**Task to carry out:** Apart from the images, every record below must be given again without alteration.

(Provided records)

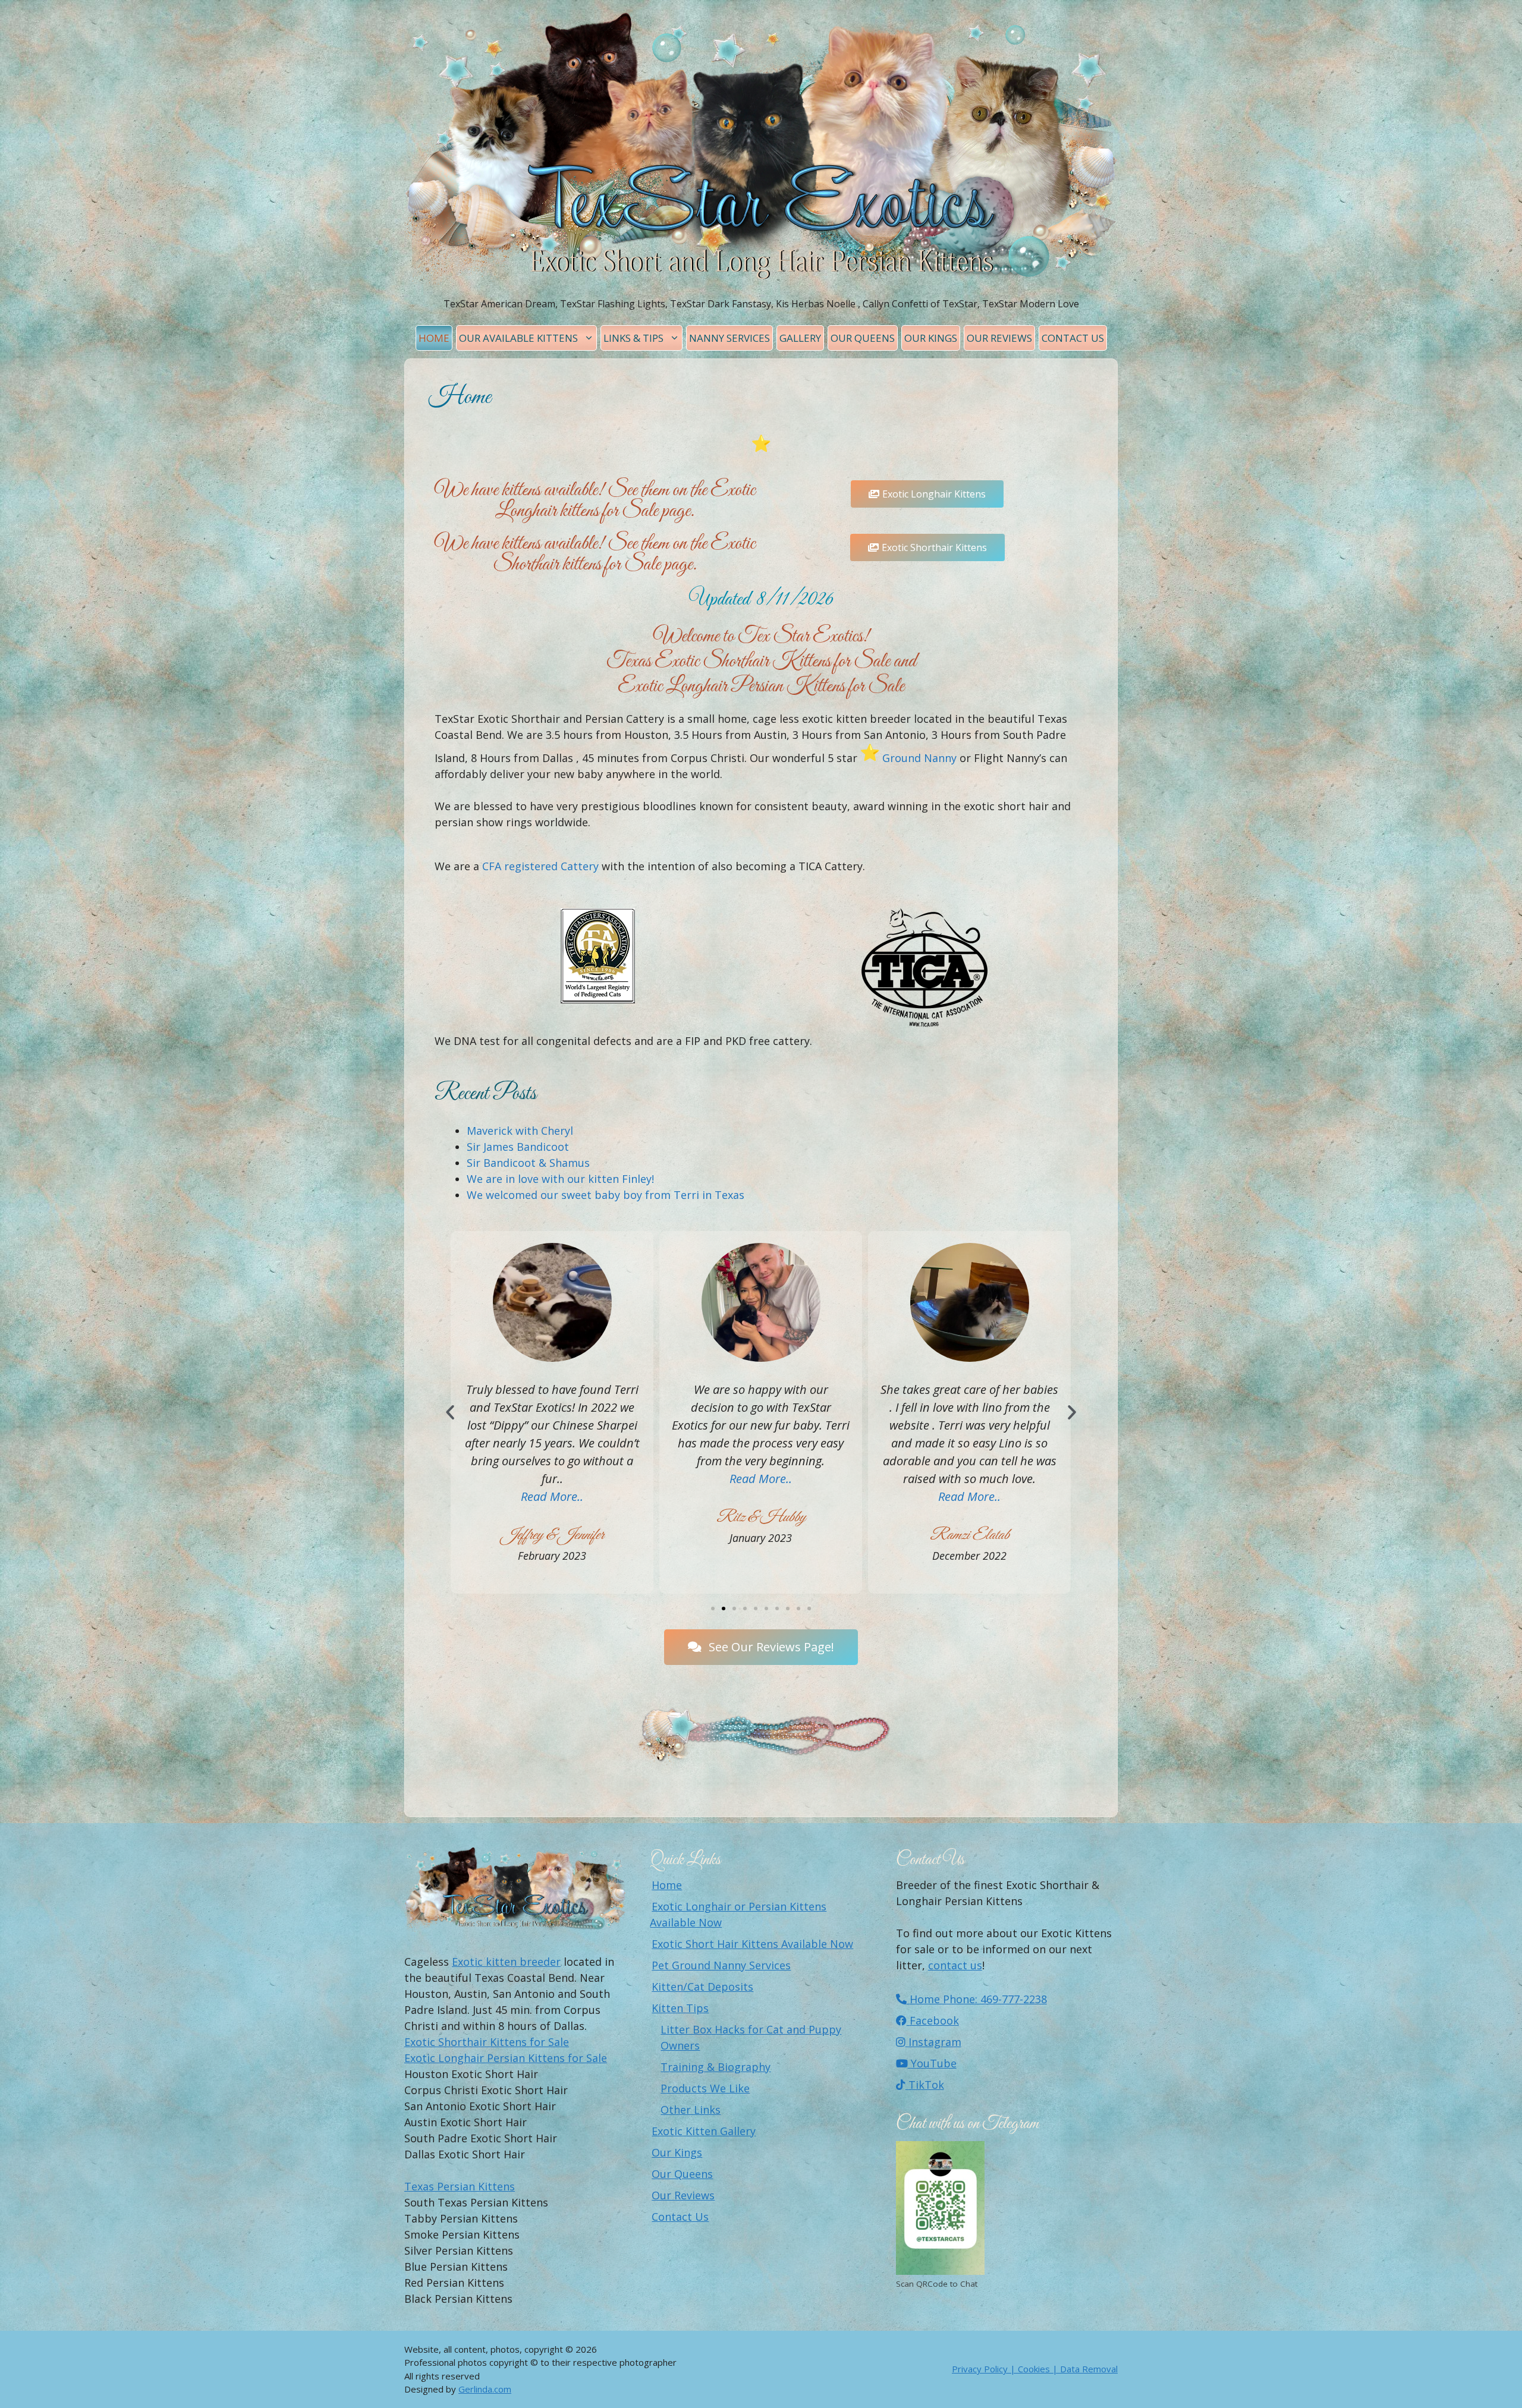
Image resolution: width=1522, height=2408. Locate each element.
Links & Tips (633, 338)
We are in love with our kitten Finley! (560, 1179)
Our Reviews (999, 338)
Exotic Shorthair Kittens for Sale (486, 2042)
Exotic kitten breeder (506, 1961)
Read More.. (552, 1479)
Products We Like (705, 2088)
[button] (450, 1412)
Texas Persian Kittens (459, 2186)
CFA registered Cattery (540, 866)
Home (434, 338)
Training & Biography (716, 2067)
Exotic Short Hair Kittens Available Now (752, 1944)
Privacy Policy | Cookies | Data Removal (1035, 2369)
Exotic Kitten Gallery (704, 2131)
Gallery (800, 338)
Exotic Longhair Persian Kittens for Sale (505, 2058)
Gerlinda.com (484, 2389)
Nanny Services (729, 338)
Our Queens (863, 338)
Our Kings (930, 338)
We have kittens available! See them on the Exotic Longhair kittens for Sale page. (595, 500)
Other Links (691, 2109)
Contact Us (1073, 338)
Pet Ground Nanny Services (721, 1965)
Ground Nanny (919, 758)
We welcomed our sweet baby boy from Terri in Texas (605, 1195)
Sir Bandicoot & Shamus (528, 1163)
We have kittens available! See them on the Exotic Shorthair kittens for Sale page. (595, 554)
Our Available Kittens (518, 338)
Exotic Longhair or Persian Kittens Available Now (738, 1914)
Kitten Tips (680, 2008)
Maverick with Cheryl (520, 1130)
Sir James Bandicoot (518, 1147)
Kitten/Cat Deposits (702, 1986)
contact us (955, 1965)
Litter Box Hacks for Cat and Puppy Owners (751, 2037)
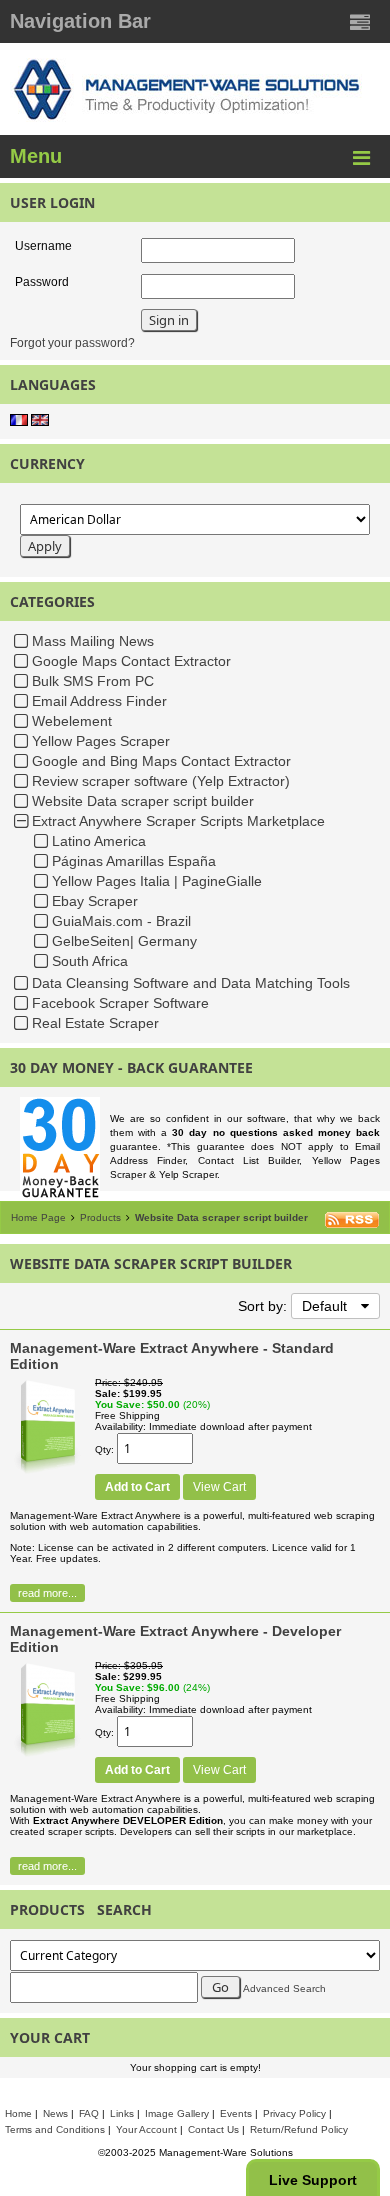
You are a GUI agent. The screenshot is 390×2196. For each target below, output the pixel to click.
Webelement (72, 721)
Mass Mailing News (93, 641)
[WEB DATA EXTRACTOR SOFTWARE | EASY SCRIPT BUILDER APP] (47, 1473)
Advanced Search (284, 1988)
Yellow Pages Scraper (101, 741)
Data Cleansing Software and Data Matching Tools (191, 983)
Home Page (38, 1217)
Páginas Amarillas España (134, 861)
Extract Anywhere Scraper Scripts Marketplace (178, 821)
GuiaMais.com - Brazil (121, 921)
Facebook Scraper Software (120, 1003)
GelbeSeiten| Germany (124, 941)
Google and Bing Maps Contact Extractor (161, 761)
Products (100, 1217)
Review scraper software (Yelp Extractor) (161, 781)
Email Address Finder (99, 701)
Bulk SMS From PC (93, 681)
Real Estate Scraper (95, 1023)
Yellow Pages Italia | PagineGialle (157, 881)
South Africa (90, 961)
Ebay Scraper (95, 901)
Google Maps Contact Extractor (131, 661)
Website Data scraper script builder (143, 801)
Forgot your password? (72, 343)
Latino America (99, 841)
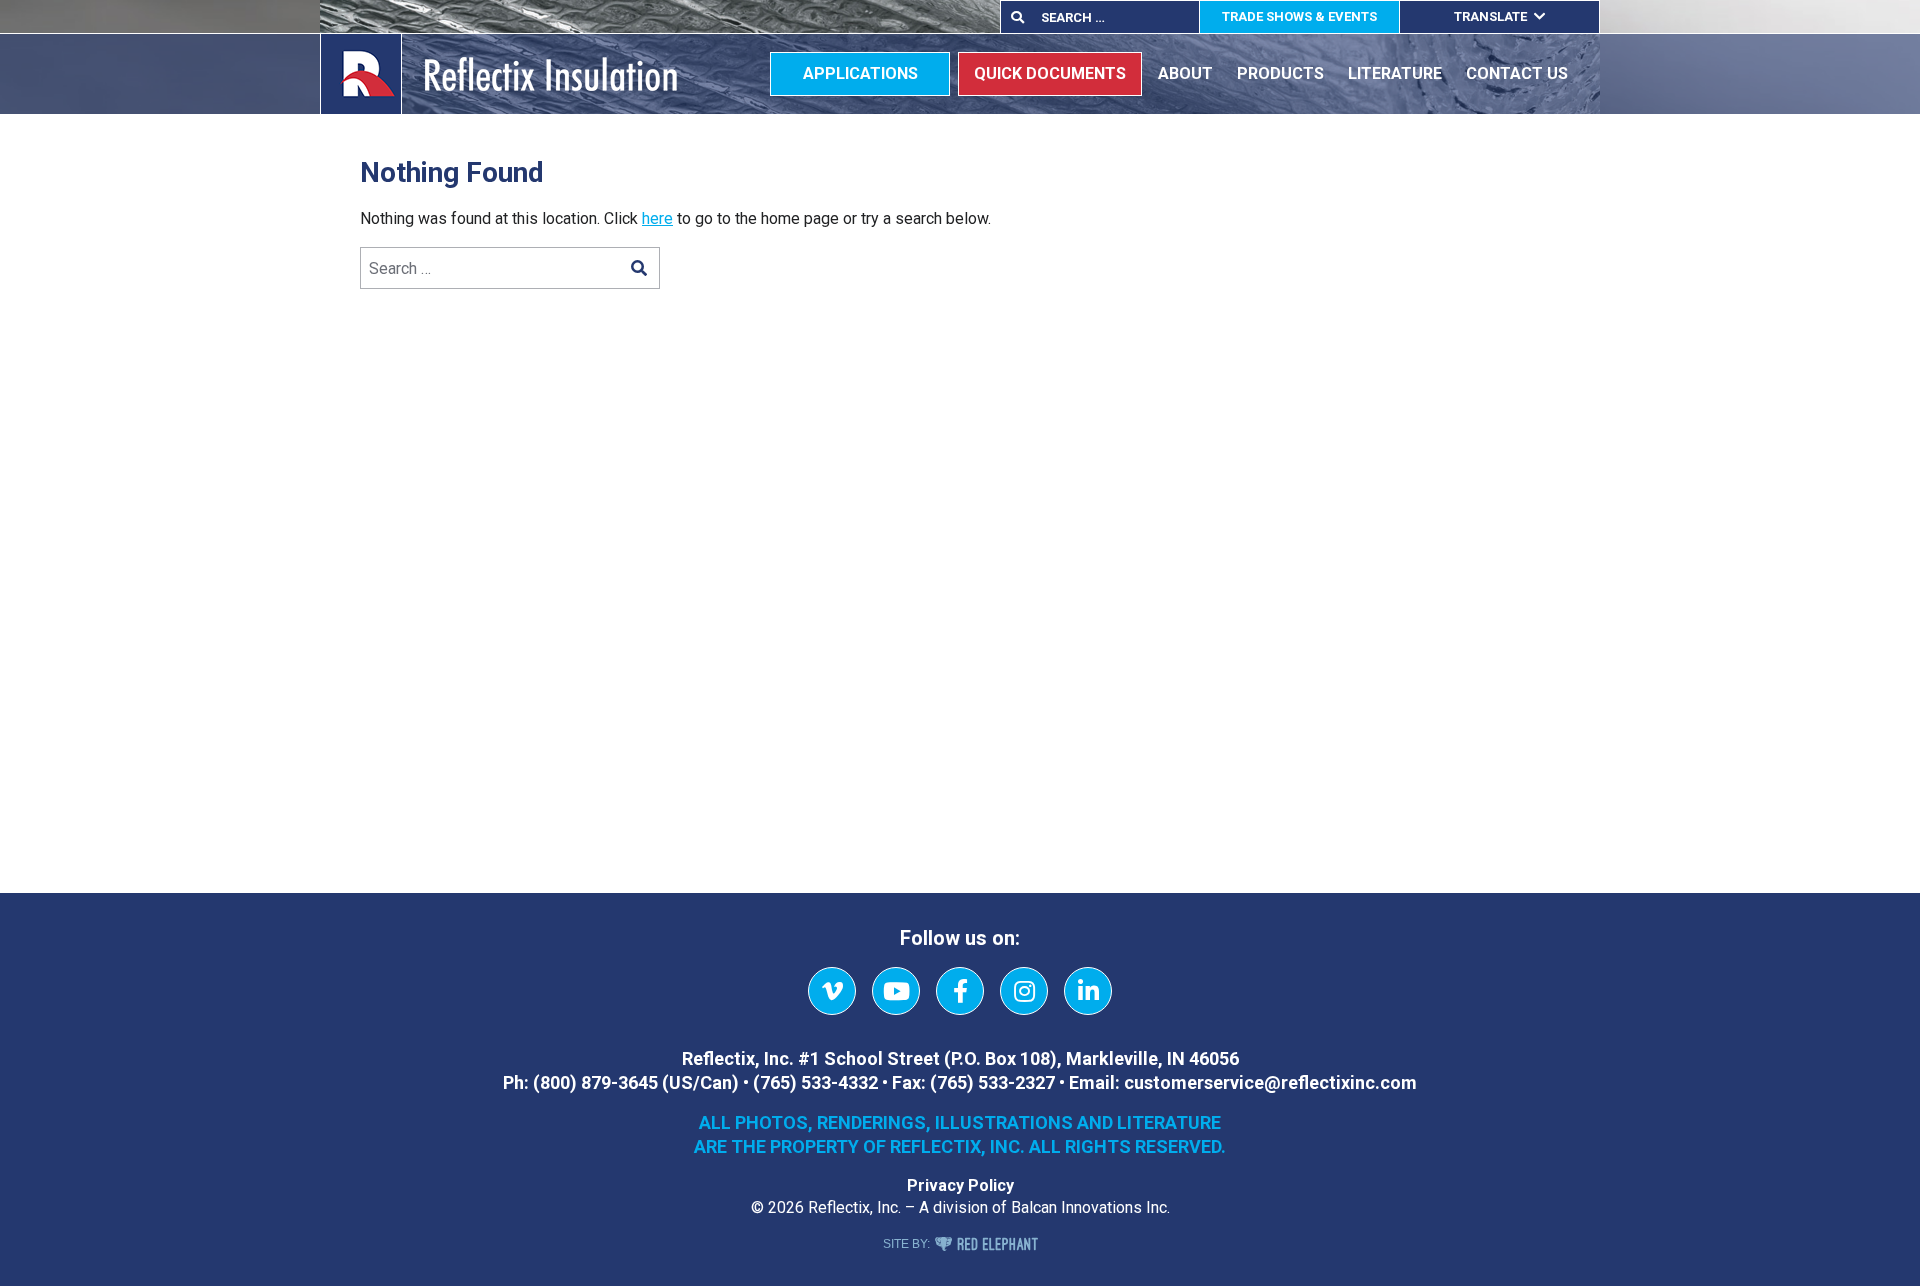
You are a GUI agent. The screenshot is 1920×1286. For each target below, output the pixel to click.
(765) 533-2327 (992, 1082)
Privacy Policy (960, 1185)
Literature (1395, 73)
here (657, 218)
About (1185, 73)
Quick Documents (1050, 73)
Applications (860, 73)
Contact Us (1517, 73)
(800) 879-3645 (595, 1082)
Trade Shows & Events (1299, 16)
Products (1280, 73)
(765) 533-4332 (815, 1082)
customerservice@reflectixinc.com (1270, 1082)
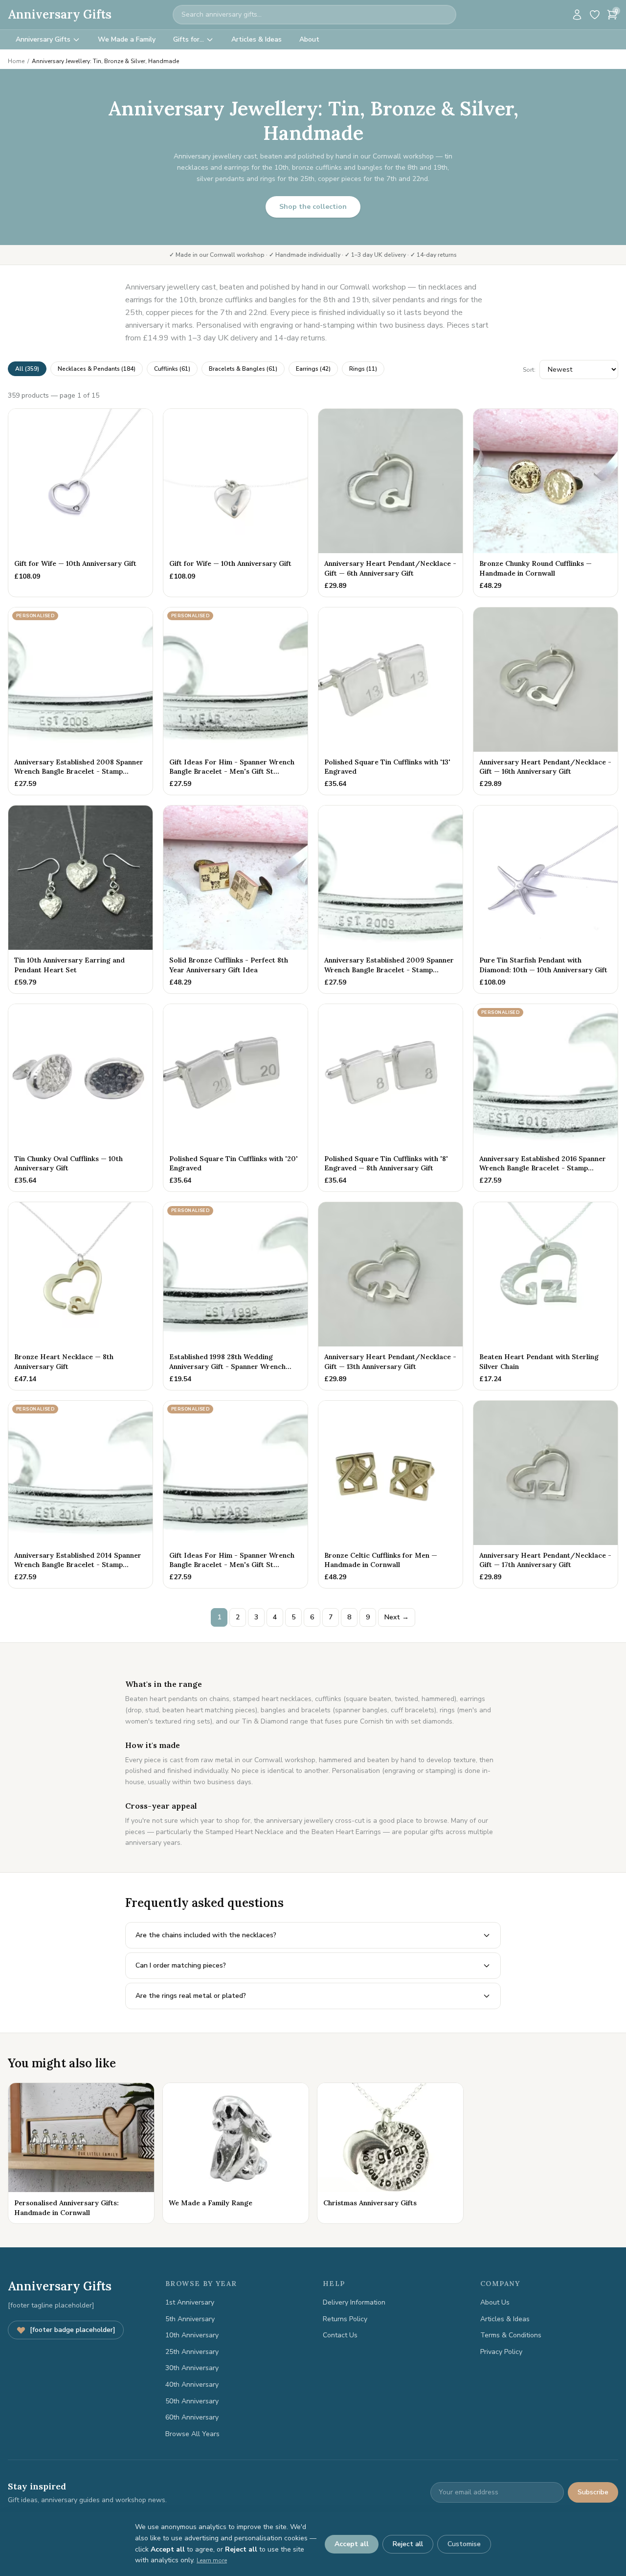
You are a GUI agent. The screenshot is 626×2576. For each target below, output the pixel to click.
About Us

(End Provided records)

**The answer:**
Image resolution: width=1522, height=2408. Locate each element.
Links & Tips (633, 338)
We are in love with our kitten Finley! (560, 1179)
Our Reviews (999, 338)
Exotic Shorthair Kittens for Sale (486, 2042)
Exotic kitten breeder (506, 1961)
Read More.. (552, 1479)
Products We Like (705, 2088)
[button] (450, 1412)
Texas Persian Kittens (459, 2186)
CFA registered Cattery (540, 866)
Home (434, 338)
Training & Biography (716, 2067)
Exotic Short Hair Kittens Available Now (752, 1944)
Privacy Policy | Cookies | Data Removal (1035, 2369)
Exotic Kitten Gallery (704, 2131)
Gallery (800, 338)
Exotic Longhair Persian Kittens for Sale (505, 2058)
Gerlinda.com (484, 2389)
Nanny Services (729, 338)
Our Queens (863, 338)
Our Kings (930, 338)
We have kittens available! See them on the Exotic Longhair kittens for Sale page. (595, 500)
Other Links (691, 2109)
Contact Us (1073, 338)
Pet Ground Nanny Services (721, 1965)
Ground Nanny (919, 758)
We welcomed our sweet baby boy from Terri in Texas (605, 1195)
Sir Bandicoot & Shamus (528, 1163)
We have kittens available! See them on the Exotic Shorthair kittens for Sale page. (595, 554)
Our Available Kittens (518, 338)
Exotic Longhair or Persian Kittens Available Now (738, 1914)
Kitten Tips (680, 2008)
Maverick with Cheryl (520, 1130)
Sir James Bandicoot (518, 1147)
Kitten/Cat Deposits (702, 1986)
contact us (955, 1965)
Litter Box Hacks for Cat and Puppy Owners (751, 2037)
You are a GUI agent. The screenshot is 390×2196. For each target below, output the pixel to click.
Webelement (72, 721)
Mass Mailing News (93, 641)
[WEB DATA EXTRACTOR SOFTWARE | EASY SCRIPT BUILDER APP] (47, 1473)
Advanced Search (284, 1988)
Yellow Pages Scraper (101, 741)
Data Cleansing Software and Data Matching Tools (191, 983)
Home Page (38, 1217)
Páginas Amarillas España (134, 861)
Extract Anywhere Scraper Scripts Marketplace (178, 821)
GuiaMais.com - Brazil (121, 921)
Facebook Scraper Software (120, 1003)
GelbeSeiten| Germany (124, 941)
Google and Bing Maps Contact Extractor (161, 761)
Products (100, 1217)
Review scraper software (Yelp Extractor) (161, 781)
Email Address Finder (99, 701)
Bulk SMS From PC (93, 681)
Real Estate Scraper (95, 1023)
Yellow Pages Italia | PagineGialle (157, 881)
South Africa (90, 961)
Ebay Scraper (95, 901)
Google Maps Contact Extractor (131, 661)
Website Data scraper script builder (143, 801)
Forgot your password? (72, 343)
Latino America (99, 841)
You are a GUI agent. The screenshot is 1920×1286. For each target below, output the pixel to click.
(765) 533-2327 (992, 1082)
Privacy Policy (960, 1185)
Literature (1395, 73)
here (657, 218)
About (1185, 73)
Quick Documents (1050, 73)
Applications (860, 73)
Contact Us (1517, 73)
(800) 879-3645 (595, 1082)
Trade Shows & Events (1299, 16)
Products (1280, 73)
(765) 533-4332 (815, 1082)
customerservice@reflectixinc.com (1270, 1082)
You are a GUI agent. The screenshot is 626×2576. For each target below, output the pixel to click.
About Us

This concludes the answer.